- **Goal of the exercise**
What you return must match the data exactly, line for line.

(Records excerpted from a collection)
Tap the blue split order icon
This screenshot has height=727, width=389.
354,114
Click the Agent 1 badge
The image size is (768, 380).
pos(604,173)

- **Task output**
Tap the blue split order icon
This screenshot has height=727, width=389.
354,114
Click the Agent 1 badge
The image size is (768, 380).
pos(604,173)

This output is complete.